Tue, 09 June 2009, 9:57 pm
Well, friends I’m nearing the end of the longest web project of my career. When we embarked on creating a new intranet for Hudson North America over two and a half years ago, I would have never predicted that it would take this long. Sure, we wanted to do it right. We engaged an ethnographic researcher to help us uncover the real needs behind the needs of our users. We took those requirements and handed them to a “real” interactive agency to get wireframes for workflows that would address the issues head on. From there, we chose a platform – Sharepoint 2007, no slouch of a platfom to configure, test, customize, and test again. We designed and branded the look and feel twice as the launch pushed through multiple leadership teams and re-branding efforts. It culminates this week with a “Beta” launch of the system via a link from our old intranet, an email from our President and a splashy Camtasia demo I’ve locked myself in my office creating for 4 days.
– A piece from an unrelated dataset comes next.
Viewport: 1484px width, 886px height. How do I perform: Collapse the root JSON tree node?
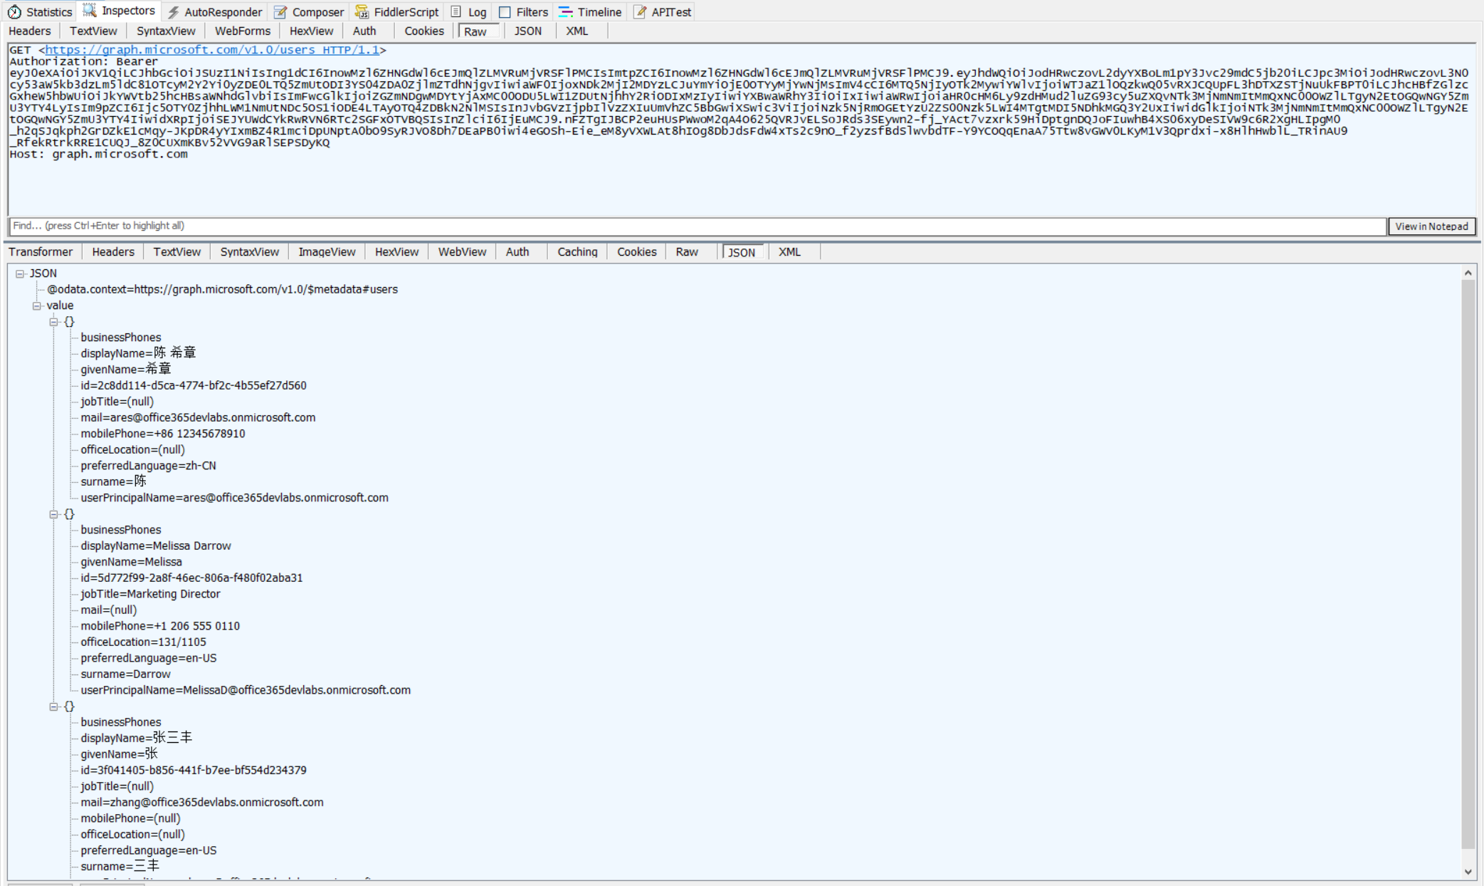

I’m excited about the prospects of what a “real” intranet can mean for our firm. It can be such a challenge for leaders to wrangle together a cohesive vision from far-flung offices and disparate work processes. Email just isn’t up to the task, and forget about the dreaded weekly conference calls. To create a truly productive and cohesive professional services firm for the long term, I believe your intranet must be robust, comprehensive, and adaptable to the constant change in the business. How else can you retain knowledge in a business with 40% employee turnover? Yet, when you search online for any evidence of staffing firm intranets, there is little to no information. I found a synopsis of Australian Job Board Seek’s Intranet redesign, but I have yet to come across a true staffing service provider’s (If you happen to see any coverage, please do forward me the link).
Is the lack of information an indicator of the staffing industry’s sentiment toward their intranets? Or, is it that everyone believes they have some super-secret formula for success that they are just unwilling to share? I would wager that staffing firms are currently focused on survival rather than productivity, but there are those who will use their intranet to position themselves for long-term success.